'''

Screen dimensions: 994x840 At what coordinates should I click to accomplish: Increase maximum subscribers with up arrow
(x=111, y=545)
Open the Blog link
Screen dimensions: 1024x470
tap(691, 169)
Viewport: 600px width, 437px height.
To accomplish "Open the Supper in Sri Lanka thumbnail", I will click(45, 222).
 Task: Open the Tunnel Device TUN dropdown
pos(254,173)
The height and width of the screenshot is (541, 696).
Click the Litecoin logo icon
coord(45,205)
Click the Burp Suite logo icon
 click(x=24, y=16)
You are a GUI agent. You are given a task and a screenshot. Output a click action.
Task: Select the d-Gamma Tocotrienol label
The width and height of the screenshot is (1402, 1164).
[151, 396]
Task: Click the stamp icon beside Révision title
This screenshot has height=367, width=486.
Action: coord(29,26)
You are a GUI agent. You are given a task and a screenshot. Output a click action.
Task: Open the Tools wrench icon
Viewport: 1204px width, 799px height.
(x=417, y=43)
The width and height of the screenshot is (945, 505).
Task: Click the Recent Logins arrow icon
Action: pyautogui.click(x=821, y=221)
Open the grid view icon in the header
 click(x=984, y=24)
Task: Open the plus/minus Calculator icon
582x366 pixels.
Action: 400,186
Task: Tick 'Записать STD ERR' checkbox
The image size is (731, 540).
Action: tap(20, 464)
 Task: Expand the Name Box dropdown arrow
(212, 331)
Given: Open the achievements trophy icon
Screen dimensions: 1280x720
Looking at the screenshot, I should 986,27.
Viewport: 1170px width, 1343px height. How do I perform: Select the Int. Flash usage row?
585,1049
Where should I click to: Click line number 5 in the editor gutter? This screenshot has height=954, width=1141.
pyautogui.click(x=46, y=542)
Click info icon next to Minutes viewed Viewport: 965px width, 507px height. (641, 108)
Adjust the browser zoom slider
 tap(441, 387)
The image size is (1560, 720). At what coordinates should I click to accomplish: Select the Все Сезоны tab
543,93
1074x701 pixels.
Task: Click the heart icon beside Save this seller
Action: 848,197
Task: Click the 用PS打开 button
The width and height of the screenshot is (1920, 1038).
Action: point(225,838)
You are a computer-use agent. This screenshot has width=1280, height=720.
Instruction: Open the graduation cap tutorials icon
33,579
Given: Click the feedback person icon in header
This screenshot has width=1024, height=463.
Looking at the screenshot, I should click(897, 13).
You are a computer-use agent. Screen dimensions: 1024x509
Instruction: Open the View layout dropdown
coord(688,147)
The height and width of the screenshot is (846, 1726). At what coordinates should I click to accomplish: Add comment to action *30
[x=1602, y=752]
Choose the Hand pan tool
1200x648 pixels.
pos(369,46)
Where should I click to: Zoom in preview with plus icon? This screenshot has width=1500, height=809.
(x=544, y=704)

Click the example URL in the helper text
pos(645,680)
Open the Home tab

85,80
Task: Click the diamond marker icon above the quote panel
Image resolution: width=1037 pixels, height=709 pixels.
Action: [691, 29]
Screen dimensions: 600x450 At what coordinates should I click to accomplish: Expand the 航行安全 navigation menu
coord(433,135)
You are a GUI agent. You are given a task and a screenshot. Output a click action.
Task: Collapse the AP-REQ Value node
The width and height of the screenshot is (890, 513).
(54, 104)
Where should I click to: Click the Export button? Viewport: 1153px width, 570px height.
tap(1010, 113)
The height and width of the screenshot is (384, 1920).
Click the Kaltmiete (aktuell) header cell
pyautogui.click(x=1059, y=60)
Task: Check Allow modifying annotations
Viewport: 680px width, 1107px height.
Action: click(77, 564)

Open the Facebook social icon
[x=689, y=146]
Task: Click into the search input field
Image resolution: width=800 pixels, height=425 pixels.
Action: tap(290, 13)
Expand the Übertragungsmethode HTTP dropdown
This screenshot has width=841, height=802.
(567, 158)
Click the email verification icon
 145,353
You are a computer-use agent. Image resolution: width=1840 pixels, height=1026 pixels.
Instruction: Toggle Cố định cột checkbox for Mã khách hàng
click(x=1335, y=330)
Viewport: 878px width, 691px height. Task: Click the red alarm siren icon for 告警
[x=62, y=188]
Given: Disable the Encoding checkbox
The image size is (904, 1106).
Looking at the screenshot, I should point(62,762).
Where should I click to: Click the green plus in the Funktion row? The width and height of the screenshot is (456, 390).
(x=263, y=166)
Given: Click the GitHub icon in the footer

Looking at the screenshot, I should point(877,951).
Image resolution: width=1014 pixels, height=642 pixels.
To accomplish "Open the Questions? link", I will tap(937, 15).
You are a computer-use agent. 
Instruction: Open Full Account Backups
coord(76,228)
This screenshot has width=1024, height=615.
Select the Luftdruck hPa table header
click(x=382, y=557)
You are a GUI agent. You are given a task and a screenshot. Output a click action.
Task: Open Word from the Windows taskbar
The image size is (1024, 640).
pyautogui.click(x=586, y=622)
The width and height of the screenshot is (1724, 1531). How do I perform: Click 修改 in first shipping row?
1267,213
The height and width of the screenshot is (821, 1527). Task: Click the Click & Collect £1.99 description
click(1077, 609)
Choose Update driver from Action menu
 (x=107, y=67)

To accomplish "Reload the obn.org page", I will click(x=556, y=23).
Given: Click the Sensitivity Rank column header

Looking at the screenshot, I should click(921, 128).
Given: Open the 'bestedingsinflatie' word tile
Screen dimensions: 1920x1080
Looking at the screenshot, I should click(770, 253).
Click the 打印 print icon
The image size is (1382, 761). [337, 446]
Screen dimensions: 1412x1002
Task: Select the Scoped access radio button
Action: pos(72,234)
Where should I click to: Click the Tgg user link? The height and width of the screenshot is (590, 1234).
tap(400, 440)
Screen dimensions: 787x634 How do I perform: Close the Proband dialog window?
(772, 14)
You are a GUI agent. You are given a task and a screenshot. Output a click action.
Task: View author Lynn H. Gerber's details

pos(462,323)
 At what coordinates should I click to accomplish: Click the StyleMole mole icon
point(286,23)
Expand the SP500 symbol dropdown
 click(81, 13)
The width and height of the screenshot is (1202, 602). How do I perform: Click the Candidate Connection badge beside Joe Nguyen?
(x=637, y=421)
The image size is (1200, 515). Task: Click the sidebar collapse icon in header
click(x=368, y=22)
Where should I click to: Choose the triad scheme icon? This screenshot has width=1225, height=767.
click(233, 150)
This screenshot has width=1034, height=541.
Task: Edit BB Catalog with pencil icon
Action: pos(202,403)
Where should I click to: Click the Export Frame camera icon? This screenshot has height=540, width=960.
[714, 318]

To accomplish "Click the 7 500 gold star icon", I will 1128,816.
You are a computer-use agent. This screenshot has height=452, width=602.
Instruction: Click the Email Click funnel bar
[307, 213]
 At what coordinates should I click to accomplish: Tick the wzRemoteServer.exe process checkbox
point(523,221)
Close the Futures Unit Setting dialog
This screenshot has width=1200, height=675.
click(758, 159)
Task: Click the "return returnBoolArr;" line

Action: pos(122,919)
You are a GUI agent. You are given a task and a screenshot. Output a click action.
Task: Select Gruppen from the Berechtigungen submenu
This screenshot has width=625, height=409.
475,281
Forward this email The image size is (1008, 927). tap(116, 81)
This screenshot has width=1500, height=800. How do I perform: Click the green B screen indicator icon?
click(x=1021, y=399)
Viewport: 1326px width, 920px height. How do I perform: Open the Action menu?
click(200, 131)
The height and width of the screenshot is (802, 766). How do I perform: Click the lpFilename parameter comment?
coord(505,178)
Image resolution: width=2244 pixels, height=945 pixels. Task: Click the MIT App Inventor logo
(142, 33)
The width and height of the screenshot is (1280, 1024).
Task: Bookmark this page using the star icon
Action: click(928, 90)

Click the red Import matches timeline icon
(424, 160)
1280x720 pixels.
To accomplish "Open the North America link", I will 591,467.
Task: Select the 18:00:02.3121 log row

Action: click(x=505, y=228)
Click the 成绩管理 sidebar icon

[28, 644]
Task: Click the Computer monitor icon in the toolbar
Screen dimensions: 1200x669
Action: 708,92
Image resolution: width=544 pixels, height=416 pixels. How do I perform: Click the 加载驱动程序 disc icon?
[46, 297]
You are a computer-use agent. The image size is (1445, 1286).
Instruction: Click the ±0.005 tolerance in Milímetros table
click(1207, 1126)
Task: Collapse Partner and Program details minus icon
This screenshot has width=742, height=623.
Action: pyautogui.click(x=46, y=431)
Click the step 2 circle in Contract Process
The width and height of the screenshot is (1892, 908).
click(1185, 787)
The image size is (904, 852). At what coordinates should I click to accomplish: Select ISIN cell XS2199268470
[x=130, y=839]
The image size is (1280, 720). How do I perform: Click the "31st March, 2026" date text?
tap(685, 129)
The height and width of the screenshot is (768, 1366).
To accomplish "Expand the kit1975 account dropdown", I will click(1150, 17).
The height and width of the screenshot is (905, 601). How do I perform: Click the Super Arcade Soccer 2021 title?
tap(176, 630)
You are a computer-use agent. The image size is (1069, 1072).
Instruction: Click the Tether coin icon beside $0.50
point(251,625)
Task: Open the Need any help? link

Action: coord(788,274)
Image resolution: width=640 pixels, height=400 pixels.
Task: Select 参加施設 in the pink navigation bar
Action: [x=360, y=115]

'''

Task instructions -> A verbatim transcription is needed of the lines above, starting at the line with "Where should I click to: Choose" and ending at the line with "Forward this email", both included, and of nothing else.

Answer section ->
Where should I click to: Choose the triad scheme icon? This screenshot has width=1225, height=767.
click(233, 150)
This screenshot has width=1034, height=541.
Task: Edit BB Catalog with pencil icon
Action: pos(202,403)
Where should I click to: Click the Export Frame camera icon? This screenshot has height=540, width=960.
[714, 318]

To accomplish "Click the 7 500 gold star icon", I will 1128,816.
You are a computer-use agent. This screenshot has height=452, width=602.
Instruction: Click the Email Click funnel bar
[307, 213]
 At what coordinates should I click to accomplish: Tick the wzRemoteServer.exe process checkbox
point(523,221)
Close the Futures Unit Setting dialog
This screenshot has width=1200, height=675.
click(758, 159)
Task: Click the "return returnBoolArr;" line

Action: pos(122,919)
You are a GUI agent. You are given a task and a screenshot. Output a click action.
Task: Select Gruppen from the Berechtigungen submenu
This screenshot has width=625, height=409.
475,281
Forward this email The image size is (1008, 927). tap(116, 81)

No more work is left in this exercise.